His earnest expression never changed, but Joe was disgusted. The guy must get his jollies out of screwing with the crazy amputees.

"Take it somewhere else. I don't need this crap." Joe turned away again. The solid presence of the gun dug into his cheek through the pillow. It was a nice distraction from the phantom pains, and he pressed his cheek more firmly into the pillow. He stared into space and waited for the telltale signs of footsteps as the asshole gave up and left.

They didn't come. A fisted hand appeared in his line of vision. Below the wrist, on the inside flesh of a tanned arm, was an unusual blue tattoo.

Dawson stared at them blankly for what may have been a minute, though it easily could have been two. A stray thought wandered through his head, wondering about the blue motif in the damnedest places. "So…um…" He shook himself. "How is that possible? It's kind of big for a time machine, isn't it?" All those TV series and movies didn't know the half of it, if a room-ship-needed to be this big in order to work.

A couple of guys in Joe's platoon had tats. They were daggers or roses with girl's names on banners. Bancroft was into abstract designs.

Joe spent a moment studying it, but he still didn't have a clue what it was or why he was being shown it. He shrugged. "What the hell is that?"

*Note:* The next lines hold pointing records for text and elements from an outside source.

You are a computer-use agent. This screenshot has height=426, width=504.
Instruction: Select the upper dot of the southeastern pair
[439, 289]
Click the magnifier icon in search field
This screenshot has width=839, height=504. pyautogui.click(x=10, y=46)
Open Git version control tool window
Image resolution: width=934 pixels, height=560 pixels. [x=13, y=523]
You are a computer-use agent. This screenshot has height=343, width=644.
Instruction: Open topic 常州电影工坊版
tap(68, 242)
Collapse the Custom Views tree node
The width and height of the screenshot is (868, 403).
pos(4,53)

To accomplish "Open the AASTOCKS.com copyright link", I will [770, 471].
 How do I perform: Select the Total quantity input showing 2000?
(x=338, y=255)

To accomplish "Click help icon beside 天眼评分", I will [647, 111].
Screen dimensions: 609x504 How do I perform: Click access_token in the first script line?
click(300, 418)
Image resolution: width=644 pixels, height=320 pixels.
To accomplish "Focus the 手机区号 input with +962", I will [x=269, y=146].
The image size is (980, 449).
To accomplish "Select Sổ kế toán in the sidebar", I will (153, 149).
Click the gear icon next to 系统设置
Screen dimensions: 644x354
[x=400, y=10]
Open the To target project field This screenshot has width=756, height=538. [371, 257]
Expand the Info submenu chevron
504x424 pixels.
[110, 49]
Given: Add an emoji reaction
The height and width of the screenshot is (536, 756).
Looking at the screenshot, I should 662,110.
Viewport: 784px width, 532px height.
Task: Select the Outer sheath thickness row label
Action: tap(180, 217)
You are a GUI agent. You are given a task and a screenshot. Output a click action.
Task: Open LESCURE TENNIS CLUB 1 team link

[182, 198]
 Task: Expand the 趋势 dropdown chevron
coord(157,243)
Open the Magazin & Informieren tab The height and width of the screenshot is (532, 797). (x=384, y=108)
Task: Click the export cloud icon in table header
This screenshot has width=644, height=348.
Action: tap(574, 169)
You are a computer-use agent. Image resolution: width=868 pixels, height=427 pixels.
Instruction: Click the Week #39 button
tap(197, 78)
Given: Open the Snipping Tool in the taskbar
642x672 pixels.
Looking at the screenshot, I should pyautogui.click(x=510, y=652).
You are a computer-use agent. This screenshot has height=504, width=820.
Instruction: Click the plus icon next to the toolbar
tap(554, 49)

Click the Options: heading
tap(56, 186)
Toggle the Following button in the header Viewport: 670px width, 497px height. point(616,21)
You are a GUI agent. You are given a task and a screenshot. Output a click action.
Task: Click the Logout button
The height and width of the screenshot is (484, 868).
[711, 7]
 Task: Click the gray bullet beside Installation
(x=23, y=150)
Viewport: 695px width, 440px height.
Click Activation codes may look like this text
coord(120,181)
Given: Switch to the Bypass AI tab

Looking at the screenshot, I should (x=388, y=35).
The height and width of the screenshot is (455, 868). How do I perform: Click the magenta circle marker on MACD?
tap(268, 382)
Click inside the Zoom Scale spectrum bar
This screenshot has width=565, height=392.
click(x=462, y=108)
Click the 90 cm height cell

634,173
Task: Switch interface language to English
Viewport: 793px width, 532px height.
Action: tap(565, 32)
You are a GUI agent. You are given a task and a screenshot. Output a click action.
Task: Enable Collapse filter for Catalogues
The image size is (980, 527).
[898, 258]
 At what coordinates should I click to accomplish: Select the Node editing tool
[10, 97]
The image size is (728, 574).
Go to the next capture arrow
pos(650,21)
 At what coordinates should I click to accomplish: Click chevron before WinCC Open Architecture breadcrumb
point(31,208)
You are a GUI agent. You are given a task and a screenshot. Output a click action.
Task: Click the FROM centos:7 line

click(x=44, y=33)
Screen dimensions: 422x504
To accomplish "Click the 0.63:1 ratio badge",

"It's a symbol." Bancroft paused again as he looked around. "It means I belong to an organization called the Watchers."

"It's bigger on the inside," said Martha.

"Uh-huh. So, what?" Joe asked. "You're from the future, when time travel is possible or something?"

Again, Joe asked the obvious question. "Watchin' who?"

Again, Bancroft looked around. "Those that can't die, like Sergeant Cord."

"Or something." The Doctor stood absolutely still. Speaking as seriously as Ian Bancroft had all those years ago, he said, "She's from another world. So am I."

Rationality ran back to the fore and started shouting denials in his overwhelmed thoughts. This would be where his entire world changed, again.